_Data in this exercise_
◆ ◆ ◆ ◆ ◆

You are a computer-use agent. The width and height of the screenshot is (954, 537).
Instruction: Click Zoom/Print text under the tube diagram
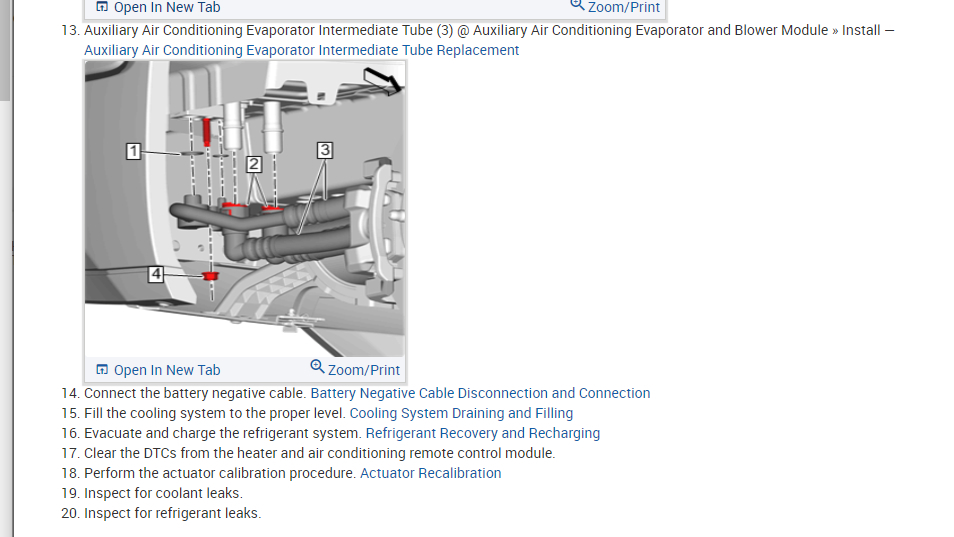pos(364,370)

◆ ◆ ◆ ◆ ◆

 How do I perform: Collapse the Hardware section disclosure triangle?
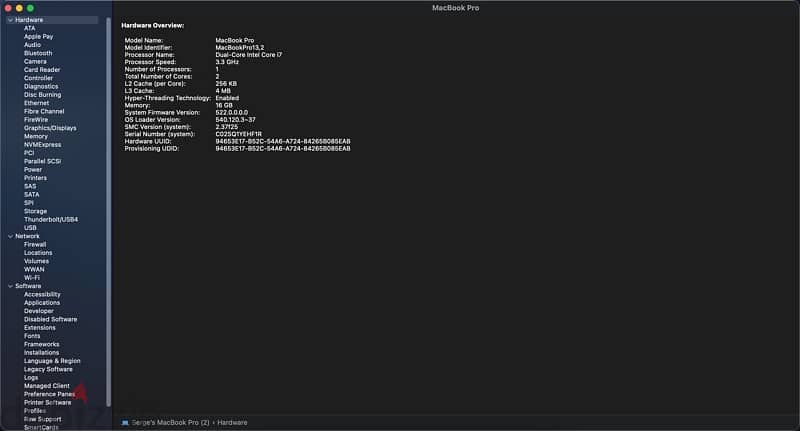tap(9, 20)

◆ ◆ ◆ ◆ ◆

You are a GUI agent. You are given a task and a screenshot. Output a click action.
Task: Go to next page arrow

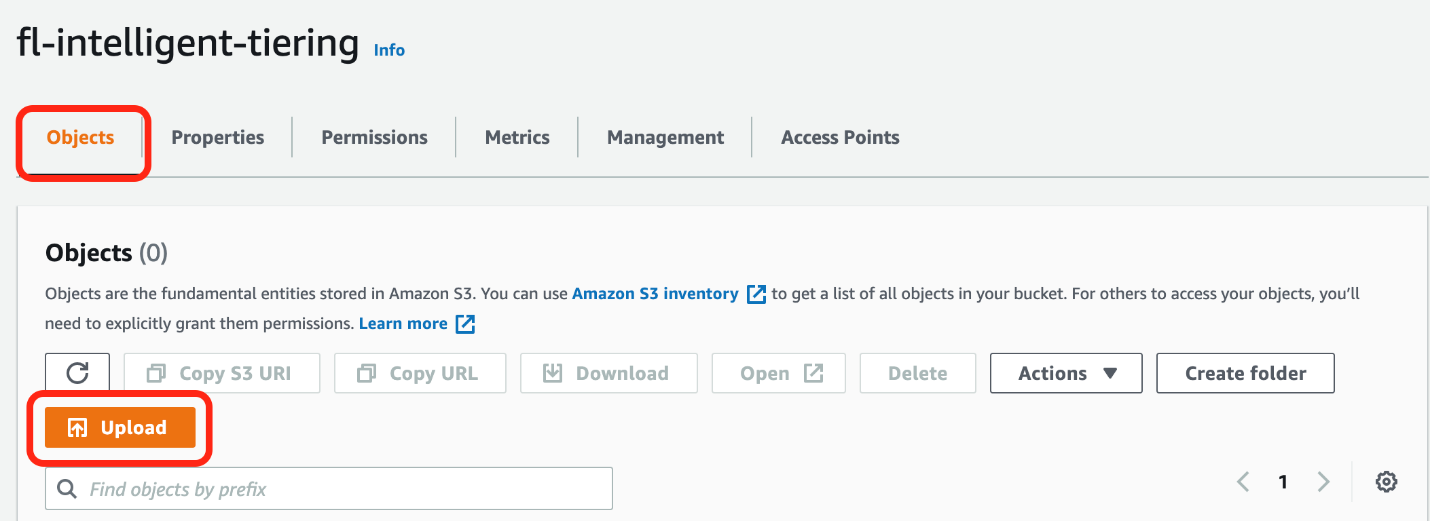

◆ ◆ ◆ ◆ ◆

_What this task involves_
Repeat the lines of the entries word for word, starting at the line containing "You are a computer-use" and ending at the line containing "pos(364,370)", both lines included. Omit the pictures from what you write.

_Final result_
You are a computer-use agent. The width and height of the screenshot is (954, 537).
Instruction: Click Zoom/Print text under the tube diagram
pos(364,370)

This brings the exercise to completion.